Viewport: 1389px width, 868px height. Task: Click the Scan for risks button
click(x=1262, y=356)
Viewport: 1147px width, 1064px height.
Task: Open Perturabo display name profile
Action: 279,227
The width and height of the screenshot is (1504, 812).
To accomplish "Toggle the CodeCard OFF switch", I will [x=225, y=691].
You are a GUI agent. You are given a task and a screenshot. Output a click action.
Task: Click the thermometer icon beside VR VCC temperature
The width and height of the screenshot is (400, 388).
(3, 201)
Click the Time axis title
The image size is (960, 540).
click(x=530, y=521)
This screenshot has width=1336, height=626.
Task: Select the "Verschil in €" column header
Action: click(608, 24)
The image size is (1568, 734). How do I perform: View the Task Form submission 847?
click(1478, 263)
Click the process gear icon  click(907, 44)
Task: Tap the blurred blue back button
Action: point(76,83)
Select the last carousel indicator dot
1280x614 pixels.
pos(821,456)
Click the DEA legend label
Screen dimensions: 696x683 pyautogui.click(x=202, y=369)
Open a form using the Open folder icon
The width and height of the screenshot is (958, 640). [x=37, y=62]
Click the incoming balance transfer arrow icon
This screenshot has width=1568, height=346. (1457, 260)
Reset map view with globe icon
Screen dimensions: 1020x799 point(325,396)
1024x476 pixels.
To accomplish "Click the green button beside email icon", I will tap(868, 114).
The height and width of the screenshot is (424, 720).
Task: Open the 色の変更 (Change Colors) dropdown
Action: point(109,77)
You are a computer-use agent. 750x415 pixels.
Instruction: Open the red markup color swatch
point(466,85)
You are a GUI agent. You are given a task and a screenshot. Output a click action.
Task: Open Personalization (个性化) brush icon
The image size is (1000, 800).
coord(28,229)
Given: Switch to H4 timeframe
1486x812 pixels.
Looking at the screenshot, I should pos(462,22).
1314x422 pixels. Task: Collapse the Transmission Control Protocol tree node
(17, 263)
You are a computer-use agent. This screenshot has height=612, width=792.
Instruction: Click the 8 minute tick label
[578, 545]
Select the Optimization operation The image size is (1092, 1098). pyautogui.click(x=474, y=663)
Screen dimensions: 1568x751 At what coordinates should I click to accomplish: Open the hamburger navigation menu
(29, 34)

━━━

- **GOAL OF THE EXERCISE**: Could you print, exactly and with nothing else, the lines from the one containing "Screen dimensions: 1568x751" through the last line of the records above?

- **OUTPUT FOR THIS TASK**:
Screen dimensions: 1568x751 At what coordinates should I click to accomplish: Open the hamburger navigation menu
(29, 34)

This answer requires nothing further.